Job: Reproduce verbatim the records from the first line through the line containing "pos(1009,22)", with both ends included.

[Saved entries]
+ + + + + + +
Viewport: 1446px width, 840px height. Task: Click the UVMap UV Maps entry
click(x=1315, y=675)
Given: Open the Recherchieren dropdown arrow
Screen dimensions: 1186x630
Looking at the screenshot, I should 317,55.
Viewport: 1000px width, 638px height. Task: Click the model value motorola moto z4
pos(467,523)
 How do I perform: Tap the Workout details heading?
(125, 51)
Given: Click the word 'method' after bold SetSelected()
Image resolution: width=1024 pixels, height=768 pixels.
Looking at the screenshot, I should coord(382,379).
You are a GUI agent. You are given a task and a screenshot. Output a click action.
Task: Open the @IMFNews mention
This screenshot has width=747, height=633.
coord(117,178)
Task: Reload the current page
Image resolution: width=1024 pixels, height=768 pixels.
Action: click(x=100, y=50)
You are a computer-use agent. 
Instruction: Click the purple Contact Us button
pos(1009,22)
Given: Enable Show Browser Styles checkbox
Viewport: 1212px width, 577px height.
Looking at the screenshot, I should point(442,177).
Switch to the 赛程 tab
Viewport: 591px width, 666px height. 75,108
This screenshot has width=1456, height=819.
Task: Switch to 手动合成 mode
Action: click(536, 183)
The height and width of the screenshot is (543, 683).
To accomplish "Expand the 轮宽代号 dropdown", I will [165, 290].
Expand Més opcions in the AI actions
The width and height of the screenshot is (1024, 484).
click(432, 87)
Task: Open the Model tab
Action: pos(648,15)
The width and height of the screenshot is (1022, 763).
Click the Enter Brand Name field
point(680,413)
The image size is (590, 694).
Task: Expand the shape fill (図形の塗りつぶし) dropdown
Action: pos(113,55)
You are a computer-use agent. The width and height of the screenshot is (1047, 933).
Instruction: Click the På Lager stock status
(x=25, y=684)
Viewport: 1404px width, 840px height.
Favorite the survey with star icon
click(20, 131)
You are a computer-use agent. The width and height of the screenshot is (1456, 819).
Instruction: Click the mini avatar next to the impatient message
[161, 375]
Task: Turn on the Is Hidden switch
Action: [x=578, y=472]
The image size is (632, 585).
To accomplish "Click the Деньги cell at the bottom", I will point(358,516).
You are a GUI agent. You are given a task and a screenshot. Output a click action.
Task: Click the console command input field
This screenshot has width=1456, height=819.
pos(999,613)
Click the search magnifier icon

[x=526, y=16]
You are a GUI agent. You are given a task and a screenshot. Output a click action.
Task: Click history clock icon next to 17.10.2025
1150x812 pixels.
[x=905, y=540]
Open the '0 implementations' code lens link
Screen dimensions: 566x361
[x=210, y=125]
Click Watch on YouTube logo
+ + + + + + +
Answer to this problem:
Viewport: 1446px width, 840px height. Task: Click the UVMap UV Maps entry
click(x=1315, y=675)
Given: Open the Recherchieren dropdown arrow
Screen dimensions: 1186x630
Looking at the screenshot, I should 317,55.
Viewport: 1000px width, 638px height. Task: Click the model value motorola moto z4
pos(467,523)
 How do I perform: Tap the Workout details heading?
(125, 51)
Given: Click the word 'method' after bold SetSelected()
Image resolution: width=1024 pixels, height=768 pixels.
Looking at the screenshot, I should coord(382,379).
You are a GUI agent. You are given a task and a screenshot. Output a click action.
Task: Open the @IMFNews mention
This screenshot has width=747, height=633.
coord(117,178)
Task: Reload the current page
Image resolution: width=1024 pixels, height=768 pixels.
Action: click(x=100, y=50)
You are a computer-use agent. 
Instruction: Click the purple Contact Us button
pos(1009,22)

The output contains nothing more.